» **Exercise requirements**:
Lines holding the word "menu" must be located in the listing below and copied.

» **The data**:

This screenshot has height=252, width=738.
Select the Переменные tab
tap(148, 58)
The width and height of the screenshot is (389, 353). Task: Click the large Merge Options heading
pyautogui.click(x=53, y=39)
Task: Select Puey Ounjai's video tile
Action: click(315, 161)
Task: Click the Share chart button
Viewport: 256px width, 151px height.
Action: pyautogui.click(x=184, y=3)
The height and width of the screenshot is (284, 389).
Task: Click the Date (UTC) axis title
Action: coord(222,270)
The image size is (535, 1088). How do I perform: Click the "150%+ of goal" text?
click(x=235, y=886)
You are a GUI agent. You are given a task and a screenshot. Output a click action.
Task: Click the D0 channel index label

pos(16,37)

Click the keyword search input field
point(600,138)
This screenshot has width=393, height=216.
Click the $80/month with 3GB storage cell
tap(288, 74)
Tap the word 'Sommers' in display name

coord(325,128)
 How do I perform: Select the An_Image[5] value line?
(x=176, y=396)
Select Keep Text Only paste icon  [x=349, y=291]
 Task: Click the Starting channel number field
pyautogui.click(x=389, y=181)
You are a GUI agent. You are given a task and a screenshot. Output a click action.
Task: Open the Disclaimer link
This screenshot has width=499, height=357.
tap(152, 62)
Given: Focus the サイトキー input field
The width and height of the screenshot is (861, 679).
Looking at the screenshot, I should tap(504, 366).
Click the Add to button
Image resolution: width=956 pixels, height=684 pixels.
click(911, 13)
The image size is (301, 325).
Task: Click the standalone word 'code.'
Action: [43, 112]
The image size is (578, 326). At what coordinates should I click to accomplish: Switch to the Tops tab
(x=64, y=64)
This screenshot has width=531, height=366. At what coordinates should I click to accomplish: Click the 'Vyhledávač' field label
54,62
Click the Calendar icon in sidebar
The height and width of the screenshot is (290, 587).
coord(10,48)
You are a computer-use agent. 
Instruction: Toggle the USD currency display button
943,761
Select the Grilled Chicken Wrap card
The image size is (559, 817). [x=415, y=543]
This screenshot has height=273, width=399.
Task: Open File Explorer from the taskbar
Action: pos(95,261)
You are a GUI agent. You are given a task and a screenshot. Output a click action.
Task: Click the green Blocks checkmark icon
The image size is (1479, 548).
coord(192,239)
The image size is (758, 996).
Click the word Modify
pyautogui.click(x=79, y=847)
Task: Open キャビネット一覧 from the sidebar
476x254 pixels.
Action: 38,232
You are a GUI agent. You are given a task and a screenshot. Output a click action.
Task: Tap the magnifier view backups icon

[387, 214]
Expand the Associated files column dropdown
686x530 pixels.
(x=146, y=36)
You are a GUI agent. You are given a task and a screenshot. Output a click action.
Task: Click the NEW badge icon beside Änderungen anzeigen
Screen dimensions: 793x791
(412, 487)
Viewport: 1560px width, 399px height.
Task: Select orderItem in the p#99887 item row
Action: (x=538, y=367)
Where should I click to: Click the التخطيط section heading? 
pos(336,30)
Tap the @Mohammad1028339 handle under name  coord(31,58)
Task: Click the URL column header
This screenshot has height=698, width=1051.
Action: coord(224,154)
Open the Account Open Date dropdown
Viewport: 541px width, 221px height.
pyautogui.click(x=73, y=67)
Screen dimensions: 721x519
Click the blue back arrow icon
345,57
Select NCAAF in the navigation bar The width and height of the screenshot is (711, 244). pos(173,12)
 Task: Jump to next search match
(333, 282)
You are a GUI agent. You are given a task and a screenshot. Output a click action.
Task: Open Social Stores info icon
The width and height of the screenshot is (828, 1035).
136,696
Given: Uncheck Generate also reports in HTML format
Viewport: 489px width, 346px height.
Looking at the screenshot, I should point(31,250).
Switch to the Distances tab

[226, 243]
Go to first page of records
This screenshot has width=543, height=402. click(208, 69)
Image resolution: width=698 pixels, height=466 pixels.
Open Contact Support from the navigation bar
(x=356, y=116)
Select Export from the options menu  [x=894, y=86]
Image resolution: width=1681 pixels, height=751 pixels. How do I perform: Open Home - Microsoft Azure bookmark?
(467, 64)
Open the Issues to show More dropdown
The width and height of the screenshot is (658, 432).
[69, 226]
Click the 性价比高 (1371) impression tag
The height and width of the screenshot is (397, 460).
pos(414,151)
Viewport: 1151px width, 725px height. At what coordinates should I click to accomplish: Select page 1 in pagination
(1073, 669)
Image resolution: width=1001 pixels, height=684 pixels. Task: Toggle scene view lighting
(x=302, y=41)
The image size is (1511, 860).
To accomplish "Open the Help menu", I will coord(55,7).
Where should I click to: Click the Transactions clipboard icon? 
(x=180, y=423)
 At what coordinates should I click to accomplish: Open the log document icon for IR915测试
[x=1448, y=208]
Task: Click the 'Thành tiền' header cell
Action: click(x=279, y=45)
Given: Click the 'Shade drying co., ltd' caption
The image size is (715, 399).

» **Output**:
Select Export from the options menu  [x=894, y=86]
To accomplish "Open the Help menu", I will coord(55,7).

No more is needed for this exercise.